- [Data records]:

○ ○ ○ ○ ○ ○ ○

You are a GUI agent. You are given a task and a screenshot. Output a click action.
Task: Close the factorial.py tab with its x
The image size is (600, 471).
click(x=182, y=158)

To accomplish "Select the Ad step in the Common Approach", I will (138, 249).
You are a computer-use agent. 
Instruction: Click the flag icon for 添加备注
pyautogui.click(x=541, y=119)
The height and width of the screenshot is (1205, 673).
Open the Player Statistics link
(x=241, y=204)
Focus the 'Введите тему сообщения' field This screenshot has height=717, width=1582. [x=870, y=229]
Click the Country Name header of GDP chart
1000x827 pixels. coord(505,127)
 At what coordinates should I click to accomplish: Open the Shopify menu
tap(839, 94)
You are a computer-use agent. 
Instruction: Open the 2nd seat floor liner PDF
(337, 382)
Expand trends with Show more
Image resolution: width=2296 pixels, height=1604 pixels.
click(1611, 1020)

○ ○ ○ ○ ○ ○ ○

- [Description of the task]: Starting at the line that contains "Open the Player Statistics link", retype each line through the last one in the records, both included, and add nothing.

- [Answer space]:
Open the Player Statistics link
(x=241, y=204)
Focus the 'Введите тему сообщения' field This screenshot has height=717, width=1582. [x=870, y=229]
Click the Country Name header of GDP chart
1000x827 pixels. coord(505,127)
 At what coordinates should I click to accomplish: Open the Shopify menu
tap(839, 94)
You are a computer-use agent. 
Instruction: Open the 2nd seat floor liner PDF
(337, 382)
Expand trends with Show more
Image resolution: width=2296 pixels, height=1604 pixels.
click(1611, 1020)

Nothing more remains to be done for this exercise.